Continuing play in 1910, Lyons placed third in the Kansas State League standings. The Lyons Lions finished the 1910 season with a record of 57–53 as Cecil Bankhead, Joe Riggert, Hi Ebright and John Jones served as managers. Player/manager Joe Riggert led the Kansas State League with a .362 batting average and 13 home runs, while teammate Walt Sizemore led the league with 18 wins. The Lions finished 13.5 games behind the first place Hutchinson Salt Packers in the final standings.

The 1911 Lyons Lions of the Kansas State League ended the 1911 season with a record of 37–27, playing a shortened season. The league disbanded on July 11, 1911, due to crop failures and drought. When the league ceased play, Lyons was in third place in the standings. Spencer Abbott served as manager, as the Lions finished 4.5 games behind the first place Great Bend Millers in the shortened season.

The Lyons Lions switched leagues in 1912, as Lyons became members of the six–team Class D level Central Kansas League The Lions ended the 1912 season with a 36–54 record, placing fifth in the standings. Blackie Wilson served as manager, as Lyons finished 18.0 games behind the first place Great Bend Millers. The Central Kansas League permanently folded following the 1912 season.

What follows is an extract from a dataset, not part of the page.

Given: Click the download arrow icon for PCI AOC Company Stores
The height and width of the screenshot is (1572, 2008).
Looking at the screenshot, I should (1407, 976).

In 1913, the Lyons Lions played their final season. Lyons continued play and joined the six–team Class D level Kansas State League. The Manhattan Giants and Junction City Soldiers folded from the league mid season. The Lions ended their final Kansas State League season with a record of 50–39, placing third. The Lions finished 3.0 games behind the first place Great Bend Millers as William Nelson served as the Lyons' manager. Lyons pitcher J.L. O'Byrne led the league with 17 wins in the shortened season.

Lyons folded after the 1913 season as the Kansas State played as a four–team league in 1914. Lyons, Kansas has not hosted another minor league team.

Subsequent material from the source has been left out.